Connective tissue disease-associated interstitial lung disease – A multicenter observational study from India
Sham Santhanam1, Pravin Patil2, Mohit Goyal3, CB Mithun4, Parthajit Das5, Kavitha Mohanasundaram6, Neeraj Jain7, Vijaya Prasanna8, Keerthi Talari9, Himanshu Pathak10, Parshant Aggarwal11, Deepika Ponnuru12, Vikram Raj Jain12, Sharath Kumar12
1 Department of Rheumatology, Gleneagles Global Health City, Chennai, Tamil Nadu, India 2 Apex Centre of Rheumatology, Pune, Maharashtra, India 3 Department of Medicine and Rheumatology Unit, Ananta Institute of Medical Sciences, Nathdwara; CARE Pain and Arthritis Centre, Udaipur, Rajasthan, India 4 Department of Clinical Immunology and Rheumatology, Amrita Institute of Medical Sciences, Kochi, Kerala, India 5 Department of Rheumatology, Apollo Gleneagles Hospital; Department of Rheumatology, Vivekananda Institute of Medical Sciences, Kolkata, West Bengal, India 6 Department of Rheumatology, Saveetha Medical College Hospital, Chennai, Tamil Nadu, India 7 Department of Rheumatology and Clinical Immunology, Sir Ganga Ram Hospital, New Delhi, India 8 Department of Rheumatology, Krishna Institute of Medical Sciences, Secunderabad, Telangana, India 9 Department of Rheumatology, Yashoda Hospitals, Secunderabad, Telangana, India 10 Department of Rheumatology, Tricolour Hospitals, Vadodara, Gujarat, India 11 Punjab Rheumatology and Immunology Clinic, Ludhiana, Punjab, India 12 OPTIMA Arthritis and Rheumatology Clinics, Bengaluru, Karnataka, India
Correspondence Address:
Dr. Sham Santhanam 344/107, Lakshmanaswamy Salai, KK Nagar West, Chennai - 600 078, Tamil Nadu India
 Source of Support: None, Conflict of Interest: None  | Check |
DOI: 10.4103/0973-3698.332974
|
Objectives: The objectives of the study were to study the demographic, clinical, serological, and imaging characteristics of connective tissue disease-associated interstitial lung disease (CTD-ILD) patients seen at rheumatology centers across India.
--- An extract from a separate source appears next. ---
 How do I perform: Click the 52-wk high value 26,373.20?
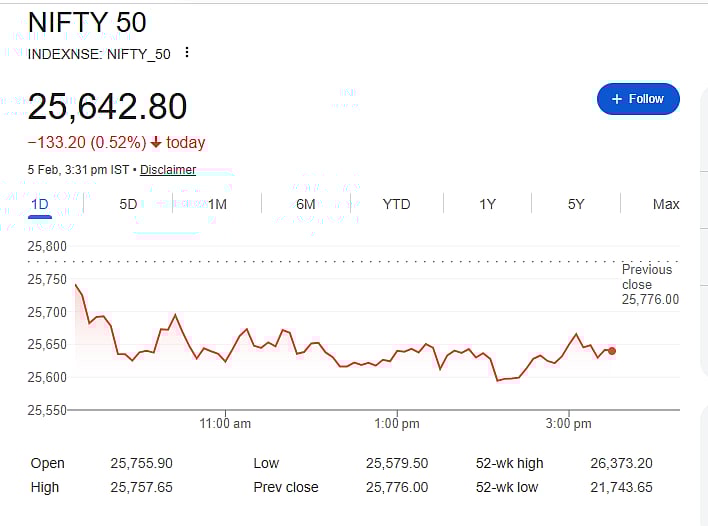point(622,463)
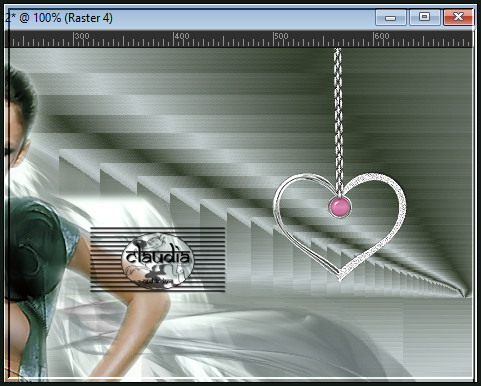Click the silver chain above the heart

coord(338,120)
Methods: Adult outpatients with CTD-ILD and interstitial pneumonia with autoimmune features (IPAF), who were seen at the 12 participating rheumatology centers at least once in the preceding 6 months, were recruited and information was retrieved from their medical records. Information on demographics, duration of symptoms, diagnosis, comorbidities, autoantibodies, lung imaging, pulmonary function testing (PFT), echocardiography (ECHO), treatment, immunization, and admissions for exacerbations was obtained.
Results: A total of 620 patients (505 women) were recruited. Rheumatoid arthritis (RA) was the most common CTD associated with ILD followed by systemic sclerosis and mixed connective tissue disorder. In our cohort, 372 (60%) patients had not received a diagnosis of their rheumatic disease or the ILD before seeing their rheumatologist. High-resolution computed tomography of the chest was available for 551 (88.9%) of the patients, and 327 (59.3%) had a nonspecific interstitial pneumonitis (NSIP) pattern. PFT and ECHO data were available for 437 (70.5%) and 453 (73.1%) patients, respectively. The mean forced vital capacity was 61.89% ± 14.8% of the predicted. Pulmonary hypertension (PH) was detected in 162 (35.8%) patients. The most common immunosuppressive used for lung disease was mycophenolate mofetil (54.0%) followed by azathioprine (19.5%). Medical records of these patients showed that after a diagnosis of ILD, in 79 patients, methotrexate (MTX) was changed to an alternative drug, whereas in 11 patients, MTX was added by the rheumatologist after diagnosing the CTD-ILD. There were 28 patients with IPAF. Mycophenolate and rituximab were the common drugs used in IPAF patients. Only 36 (5.8%) of the 620 patients were vaccinated with influenza as well as both the conjugate and the polysaccharide pneumococcal vaccines. Seventy-four (12.25%) patients had a history of one or more admissions for acute exacerbations or complications of ILD.
Conclusion: In this study, RA-ILD was the most common CTD and NSIP was the predominant ILD pattern on high-resolution computerized tomography. More than a third of the patients had PH. In the real-life scenario, we noticed hesitancy among the treating doctors in using MTX in RA-ILD. The number of patients with complete influenza and pneumococcal vaccination was low and this issue needs to be specifically addressed. Larger prospective registry-based data are needed to understand CTD-ILD and the unmet needs in the Indian context.